→ SELECTION:
The Brothers 3

Weapon of Choice: 1971 Remington Automatic 612 (Brother JP-4)

I’m also working on a package for Joe, and according to the audio letter he sent, I have about 3 months to fill up the opposite side of the tape. Well now, 3 months is enough time to fill up a whole box, I’d think. Since the JP-4 needs some random daily typing to make sure the actuators stay limber, I’ll be typing little notes to include in the box for him. I happened to offer my opinion of the machine in one of these notes that I think is probably relevant to include in this typecast.

Speaking of the box of stuff for Joe, here’s a teaser for one of the things going in the box. I believe I’ve talked a little bit about this recording in a previous post, and now I rendered out a one-off cassette copy. I suppose you could say that Joe is the “Second Brother” of the post title, as he is my Brother In Christ, a Brother Typospherian and a Brother in Appreciation of Tape..

Ahh, here’s that previous post.

→ INSTRUCTION 1: In the post, which typewriter is named as the weapon of choice?
→ INSTRUCTION 2: Return each row below that contains the string "toolbar", matching case exactly.
The post and the rows after it are unrelated material.

→ EXTRACTED MATERIAL:
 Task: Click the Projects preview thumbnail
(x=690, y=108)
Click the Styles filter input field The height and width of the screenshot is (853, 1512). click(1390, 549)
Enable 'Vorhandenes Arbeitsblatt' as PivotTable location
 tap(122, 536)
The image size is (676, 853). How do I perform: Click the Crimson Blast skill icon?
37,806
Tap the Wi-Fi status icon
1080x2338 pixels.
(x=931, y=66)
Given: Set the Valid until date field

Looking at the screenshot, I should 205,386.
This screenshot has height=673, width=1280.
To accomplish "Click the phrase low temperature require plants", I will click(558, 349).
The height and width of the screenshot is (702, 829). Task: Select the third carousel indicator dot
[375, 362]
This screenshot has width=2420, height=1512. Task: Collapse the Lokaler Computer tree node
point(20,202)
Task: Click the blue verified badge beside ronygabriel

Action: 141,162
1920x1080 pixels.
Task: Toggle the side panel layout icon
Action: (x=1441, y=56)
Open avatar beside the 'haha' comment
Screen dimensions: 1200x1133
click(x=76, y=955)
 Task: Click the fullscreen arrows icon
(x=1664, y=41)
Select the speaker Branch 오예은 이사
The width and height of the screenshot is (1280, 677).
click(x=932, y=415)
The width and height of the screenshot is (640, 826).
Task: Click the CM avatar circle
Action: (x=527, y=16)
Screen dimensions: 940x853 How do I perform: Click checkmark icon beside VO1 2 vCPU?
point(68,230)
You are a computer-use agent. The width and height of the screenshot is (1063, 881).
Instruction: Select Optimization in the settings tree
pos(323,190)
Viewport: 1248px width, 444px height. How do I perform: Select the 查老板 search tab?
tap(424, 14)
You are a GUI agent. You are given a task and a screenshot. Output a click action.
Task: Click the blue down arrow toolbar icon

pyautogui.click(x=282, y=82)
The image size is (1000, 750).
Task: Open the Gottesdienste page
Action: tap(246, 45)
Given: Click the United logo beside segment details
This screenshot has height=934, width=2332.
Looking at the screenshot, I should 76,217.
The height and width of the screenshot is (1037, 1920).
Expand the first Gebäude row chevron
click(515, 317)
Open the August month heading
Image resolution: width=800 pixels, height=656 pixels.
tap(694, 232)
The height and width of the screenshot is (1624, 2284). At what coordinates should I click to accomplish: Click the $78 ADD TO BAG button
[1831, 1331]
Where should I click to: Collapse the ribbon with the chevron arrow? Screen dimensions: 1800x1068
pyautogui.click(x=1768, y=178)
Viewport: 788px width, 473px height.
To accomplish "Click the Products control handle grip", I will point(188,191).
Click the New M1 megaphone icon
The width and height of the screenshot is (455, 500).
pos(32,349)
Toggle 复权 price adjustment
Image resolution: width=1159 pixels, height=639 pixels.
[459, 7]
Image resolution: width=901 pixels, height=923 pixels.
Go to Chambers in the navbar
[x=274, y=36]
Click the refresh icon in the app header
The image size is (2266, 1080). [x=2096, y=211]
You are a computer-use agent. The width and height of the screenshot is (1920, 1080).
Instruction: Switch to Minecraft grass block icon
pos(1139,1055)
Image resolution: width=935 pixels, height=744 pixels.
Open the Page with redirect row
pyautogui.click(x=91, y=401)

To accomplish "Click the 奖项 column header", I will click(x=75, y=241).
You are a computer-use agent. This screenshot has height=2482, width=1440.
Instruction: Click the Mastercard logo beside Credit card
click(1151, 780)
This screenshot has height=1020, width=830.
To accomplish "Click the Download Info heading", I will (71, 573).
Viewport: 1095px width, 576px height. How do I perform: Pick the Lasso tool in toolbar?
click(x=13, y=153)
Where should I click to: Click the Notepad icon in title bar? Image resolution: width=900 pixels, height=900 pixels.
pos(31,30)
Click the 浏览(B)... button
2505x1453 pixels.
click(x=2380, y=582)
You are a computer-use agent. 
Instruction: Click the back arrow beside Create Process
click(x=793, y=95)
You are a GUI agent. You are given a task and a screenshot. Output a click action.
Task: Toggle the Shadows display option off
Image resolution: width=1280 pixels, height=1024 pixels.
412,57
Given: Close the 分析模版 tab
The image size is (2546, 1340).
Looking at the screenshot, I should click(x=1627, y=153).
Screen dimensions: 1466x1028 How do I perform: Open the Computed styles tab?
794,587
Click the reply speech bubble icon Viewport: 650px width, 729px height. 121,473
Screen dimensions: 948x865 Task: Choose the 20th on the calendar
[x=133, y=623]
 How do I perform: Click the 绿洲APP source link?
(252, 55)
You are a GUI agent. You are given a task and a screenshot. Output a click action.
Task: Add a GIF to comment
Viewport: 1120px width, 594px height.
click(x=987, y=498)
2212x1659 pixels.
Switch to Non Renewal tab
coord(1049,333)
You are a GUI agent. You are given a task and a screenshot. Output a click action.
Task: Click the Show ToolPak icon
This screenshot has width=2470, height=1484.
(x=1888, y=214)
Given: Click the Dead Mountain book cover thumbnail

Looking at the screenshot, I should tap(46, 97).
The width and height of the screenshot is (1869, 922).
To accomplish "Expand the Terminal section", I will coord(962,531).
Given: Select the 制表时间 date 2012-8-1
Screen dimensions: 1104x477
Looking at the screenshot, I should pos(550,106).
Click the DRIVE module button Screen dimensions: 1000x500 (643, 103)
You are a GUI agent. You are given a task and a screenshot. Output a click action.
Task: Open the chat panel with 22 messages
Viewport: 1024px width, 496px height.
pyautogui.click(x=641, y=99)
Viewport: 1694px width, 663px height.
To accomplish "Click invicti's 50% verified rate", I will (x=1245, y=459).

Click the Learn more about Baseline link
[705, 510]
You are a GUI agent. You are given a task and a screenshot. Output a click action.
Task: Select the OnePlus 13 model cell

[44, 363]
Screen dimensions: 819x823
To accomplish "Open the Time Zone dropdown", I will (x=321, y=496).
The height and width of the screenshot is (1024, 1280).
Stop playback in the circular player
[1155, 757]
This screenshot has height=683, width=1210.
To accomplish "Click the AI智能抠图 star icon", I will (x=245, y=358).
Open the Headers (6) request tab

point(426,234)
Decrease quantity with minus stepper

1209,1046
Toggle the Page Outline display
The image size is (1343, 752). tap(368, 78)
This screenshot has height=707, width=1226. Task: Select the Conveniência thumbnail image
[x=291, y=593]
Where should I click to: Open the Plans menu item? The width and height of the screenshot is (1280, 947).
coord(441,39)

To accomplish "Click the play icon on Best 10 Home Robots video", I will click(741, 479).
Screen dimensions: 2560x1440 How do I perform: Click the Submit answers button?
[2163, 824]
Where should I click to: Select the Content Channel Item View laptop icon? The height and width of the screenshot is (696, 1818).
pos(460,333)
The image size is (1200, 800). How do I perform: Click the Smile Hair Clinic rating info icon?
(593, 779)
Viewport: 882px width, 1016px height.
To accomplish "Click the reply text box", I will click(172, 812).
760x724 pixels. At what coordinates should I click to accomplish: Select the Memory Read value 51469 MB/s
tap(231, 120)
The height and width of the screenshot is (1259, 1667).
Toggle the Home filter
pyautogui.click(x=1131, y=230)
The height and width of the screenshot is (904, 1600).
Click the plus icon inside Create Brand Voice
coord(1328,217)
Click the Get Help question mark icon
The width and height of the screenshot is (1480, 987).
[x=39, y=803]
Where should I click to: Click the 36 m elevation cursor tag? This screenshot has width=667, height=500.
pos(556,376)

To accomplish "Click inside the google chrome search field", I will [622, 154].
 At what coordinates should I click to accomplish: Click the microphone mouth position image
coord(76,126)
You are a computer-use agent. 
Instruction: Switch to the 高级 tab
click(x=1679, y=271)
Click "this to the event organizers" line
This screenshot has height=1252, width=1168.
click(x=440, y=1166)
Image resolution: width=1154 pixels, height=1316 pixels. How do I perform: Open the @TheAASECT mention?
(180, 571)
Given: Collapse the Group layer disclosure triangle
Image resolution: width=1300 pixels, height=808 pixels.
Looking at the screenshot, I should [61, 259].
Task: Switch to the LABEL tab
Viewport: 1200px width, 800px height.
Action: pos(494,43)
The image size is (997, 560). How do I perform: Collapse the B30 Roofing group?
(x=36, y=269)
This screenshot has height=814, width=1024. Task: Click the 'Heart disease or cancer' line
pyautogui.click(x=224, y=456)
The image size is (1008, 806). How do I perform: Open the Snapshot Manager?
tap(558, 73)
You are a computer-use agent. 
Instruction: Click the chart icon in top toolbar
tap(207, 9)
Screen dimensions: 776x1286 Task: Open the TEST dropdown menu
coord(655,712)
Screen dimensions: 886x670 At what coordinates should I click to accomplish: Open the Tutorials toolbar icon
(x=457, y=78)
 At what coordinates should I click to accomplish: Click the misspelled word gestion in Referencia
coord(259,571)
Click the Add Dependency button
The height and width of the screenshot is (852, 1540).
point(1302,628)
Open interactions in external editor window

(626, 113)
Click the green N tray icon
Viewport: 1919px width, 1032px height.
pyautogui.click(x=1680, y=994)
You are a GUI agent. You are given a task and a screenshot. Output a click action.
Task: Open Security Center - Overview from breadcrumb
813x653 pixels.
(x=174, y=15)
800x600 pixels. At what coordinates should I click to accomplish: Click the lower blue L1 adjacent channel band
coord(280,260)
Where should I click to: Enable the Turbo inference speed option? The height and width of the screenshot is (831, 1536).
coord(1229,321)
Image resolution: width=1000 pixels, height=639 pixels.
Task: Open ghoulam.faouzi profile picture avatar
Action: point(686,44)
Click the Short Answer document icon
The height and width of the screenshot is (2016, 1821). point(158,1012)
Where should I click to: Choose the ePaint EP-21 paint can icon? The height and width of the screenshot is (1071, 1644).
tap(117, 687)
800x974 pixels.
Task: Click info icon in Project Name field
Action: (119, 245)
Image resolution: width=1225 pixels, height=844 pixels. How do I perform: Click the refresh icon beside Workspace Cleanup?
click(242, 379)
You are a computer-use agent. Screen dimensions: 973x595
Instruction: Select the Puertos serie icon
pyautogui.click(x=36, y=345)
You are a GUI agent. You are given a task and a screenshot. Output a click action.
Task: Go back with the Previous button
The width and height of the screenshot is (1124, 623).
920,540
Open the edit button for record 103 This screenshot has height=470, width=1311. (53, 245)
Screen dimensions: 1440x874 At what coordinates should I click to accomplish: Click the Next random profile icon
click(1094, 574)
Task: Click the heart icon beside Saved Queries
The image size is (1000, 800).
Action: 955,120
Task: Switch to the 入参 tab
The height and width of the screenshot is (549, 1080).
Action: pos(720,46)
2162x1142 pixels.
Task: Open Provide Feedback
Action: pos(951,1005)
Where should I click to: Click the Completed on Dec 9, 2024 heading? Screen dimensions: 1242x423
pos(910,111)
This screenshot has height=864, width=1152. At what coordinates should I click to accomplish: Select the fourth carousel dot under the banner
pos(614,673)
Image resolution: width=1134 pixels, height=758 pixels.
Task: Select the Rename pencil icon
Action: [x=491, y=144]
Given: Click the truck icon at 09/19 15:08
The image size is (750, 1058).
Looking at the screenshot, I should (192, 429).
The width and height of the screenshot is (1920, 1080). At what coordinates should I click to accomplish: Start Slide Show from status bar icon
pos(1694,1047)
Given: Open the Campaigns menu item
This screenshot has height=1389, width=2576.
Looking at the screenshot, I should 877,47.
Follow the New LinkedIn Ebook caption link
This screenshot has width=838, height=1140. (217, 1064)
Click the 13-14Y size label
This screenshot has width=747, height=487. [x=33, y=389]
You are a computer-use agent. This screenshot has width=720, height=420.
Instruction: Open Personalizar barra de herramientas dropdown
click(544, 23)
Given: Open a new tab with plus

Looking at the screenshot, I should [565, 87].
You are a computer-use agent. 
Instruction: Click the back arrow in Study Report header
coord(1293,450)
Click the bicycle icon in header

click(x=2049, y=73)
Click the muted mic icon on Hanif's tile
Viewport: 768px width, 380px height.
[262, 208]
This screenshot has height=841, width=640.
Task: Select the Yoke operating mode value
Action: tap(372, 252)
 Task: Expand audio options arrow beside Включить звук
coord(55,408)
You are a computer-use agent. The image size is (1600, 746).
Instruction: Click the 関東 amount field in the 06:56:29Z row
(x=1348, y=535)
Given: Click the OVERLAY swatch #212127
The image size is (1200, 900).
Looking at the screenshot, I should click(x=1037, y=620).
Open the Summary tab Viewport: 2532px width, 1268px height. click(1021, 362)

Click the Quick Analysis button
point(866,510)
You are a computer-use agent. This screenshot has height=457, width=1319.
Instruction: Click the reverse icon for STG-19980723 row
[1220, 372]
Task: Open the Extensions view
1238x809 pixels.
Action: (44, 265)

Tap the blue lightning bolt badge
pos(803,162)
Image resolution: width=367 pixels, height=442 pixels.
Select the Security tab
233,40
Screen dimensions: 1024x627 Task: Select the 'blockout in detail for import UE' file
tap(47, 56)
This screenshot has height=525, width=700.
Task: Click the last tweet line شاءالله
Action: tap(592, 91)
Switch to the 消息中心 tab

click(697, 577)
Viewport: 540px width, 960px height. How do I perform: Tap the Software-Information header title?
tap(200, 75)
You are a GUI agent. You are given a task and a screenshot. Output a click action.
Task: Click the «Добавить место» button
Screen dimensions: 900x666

→ ANSWER 1: A 1971 Remington Automatic 612 (Brother JP-4).

→ ANSWER 2:
Task: Click the blue down arrow toolbar icon
Viewport: 1095px width, 576px height. How do I perform: Pick the Lasso tool in toolbar?
Instruction: Click the chart icon in top toolbar
Screen dimensions: 886x670 At what coordinates should I click to accomplish: Open the Tutorials toolbar icon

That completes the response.